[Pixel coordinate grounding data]
------------------------------------------------------------------------

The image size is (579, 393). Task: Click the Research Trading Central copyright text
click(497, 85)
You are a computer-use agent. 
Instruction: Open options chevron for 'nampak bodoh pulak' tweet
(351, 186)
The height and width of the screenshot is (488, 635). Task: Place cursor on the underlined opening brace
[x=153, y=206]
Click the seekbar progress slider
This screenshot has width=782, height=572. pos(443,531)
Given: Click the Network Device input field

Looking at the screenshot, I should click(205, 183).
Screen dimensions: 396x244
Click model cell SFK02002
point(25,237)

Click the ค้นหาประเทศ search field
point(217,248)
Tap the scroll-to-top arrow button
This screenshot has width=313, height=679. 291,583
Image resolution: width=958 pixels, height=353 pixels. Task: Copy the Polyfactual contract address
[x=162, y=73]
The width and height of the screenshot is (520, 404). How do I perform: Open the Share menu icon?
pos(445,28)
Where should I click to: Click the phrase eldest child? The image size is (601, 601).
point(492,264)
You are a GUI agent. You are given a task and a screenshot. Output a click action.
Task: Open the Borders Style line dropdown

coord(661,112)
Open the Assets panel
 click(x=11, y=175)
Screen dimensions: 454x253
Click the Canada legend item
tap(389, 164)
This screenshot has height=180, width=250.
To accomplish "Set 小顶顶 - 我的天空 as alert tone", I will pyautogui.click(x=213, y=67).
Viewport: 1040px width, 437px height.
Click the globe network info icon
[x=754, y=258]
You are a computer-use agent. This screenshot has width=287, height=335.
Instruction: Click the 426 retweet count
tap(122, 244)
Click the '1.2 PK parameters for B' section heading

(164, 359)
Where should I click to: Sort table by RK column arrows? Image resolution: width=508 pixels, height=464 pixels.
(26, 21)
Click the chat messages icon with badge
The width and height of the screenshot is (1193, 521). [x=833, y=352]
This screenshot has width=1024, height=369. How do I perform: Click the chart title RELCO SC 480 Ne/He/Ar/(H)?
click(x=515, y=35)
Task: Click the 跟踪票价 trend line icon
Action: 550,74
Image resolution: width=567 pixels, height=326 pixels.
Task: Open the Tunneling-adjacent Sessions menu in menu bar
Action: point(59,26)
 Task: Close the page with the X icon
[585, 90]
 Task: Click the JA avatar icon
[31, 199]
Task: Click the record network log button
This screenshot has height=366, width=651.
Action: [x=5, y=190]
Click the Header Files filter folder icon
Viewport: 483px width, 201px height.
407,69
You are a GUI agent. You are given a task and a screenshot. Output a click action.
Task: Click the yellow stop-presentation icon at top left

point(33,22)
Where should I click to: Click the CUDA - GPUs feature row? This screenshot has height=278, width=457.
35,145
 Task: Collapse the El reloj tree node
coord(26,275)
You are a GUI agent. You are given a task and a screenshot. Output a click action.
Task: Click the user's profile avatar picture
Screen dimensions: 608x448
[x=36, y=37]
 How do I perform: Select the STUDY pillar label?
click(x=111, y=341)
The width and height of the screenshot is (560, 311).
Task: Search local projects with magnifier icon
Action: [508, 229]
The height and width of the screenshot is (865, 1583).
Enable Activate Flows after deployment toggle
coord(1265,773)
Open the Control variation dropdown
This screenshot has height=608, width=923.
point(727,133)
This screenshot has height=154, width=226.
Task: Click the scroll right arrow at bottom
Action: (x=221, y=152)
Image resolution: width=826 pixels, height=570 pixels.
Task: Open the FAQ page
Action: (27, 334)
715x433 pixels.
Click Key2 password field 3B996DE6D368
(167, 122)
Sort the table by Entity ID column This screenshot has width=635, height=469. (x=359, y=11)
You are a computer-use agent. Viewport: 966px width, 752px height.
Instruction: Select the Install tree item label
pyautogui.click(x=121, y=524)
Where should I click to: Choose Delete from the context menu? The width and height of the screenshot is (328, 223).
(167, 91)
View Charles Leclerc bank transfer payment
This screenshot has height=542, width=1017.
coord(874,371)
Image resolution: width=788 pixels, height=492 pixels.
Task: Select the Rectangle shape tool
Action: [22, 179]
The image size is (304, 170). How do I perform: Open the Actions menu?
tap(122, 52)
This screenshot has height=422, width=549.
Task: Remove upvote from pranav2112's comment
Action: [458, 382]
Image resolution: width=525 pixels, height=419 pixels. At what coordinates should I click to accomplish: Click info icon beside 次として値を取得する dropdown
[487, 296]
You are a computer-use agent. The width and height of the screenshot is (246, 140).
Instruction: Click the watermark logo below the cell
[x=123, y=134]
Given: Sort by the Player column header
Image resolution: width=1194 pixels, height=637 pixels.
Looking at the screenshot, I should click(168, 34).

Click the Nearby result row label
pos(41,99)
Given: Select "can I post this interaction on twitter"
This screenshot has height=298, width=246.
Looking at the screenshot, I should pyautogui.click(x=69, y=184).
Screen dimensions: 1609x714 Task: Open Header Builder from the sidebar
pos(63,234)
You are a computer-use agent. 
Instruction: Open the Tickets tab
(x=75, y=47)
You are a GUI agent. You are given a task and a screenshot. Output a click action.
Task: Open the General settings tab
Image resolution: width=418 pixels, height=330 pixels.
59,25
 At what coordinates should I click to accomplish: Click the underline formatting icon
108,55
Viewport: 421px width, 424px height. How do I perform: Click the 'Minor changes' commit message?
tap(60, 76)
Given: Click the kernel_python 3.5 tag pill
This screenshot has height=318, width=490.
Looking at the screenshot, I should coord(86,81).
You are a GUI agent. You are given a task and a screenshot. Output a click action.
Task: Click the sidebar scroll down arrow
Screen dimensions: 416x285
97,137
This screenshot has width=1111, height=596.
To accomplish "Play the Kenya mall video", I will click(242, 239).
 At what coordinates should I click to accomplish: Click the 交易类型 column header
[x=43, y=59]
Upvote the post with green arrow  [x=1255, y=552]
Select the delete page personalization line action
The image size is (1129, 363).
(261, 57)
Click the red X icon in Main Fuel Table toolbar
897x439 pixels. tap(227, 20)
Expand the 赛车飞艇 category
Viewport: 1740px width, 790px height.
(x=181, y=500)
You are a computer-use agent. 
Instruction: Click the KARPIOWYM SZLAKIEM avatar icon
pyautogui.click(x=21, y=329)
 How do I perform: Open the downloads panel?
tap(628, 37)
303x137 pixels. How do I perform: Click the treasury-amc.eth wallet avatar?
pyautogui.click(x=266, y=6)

------------------------------------------------------------------------

* Work instructions: Locate "This screenshot has width=1111, height=596." in the data above. Then repeat, exactly, its line and each line after it through the last, adding nothing.

* Solution to this problem:
This screenshot has width=1111, height=596.
To accomplish "Play the Kenya mall video", I will click(242, 239).
 At what coordinates should I click to accomplish: Click the 交易类型 column header
[x=43, y=59]
Upvote the post with green arrow  [x=1255, y=552]
Select the delete page personalization line action
The image size is (1129, 363).
(261, 57)
Click the red X icon in Main Fuel Table toolbar
897x439 pixels. tap(227, 20)
Expand the 赛车飞艇 category
Viewport: 1740px width, 790px height.
(x=181, y=500)
You are a computer-use agent. 
Instruction: Click the KARPIOWYM SZLAKIEM avatar icon
pyautogui.click(x=21, y=329)
 How do I perform: Open the downloads panel?
tap(628, 37)
303x137 pixels. How do I perform: Click the treasury-amc.eth wallet avatar?
pyautogui.click(x=266, y=6)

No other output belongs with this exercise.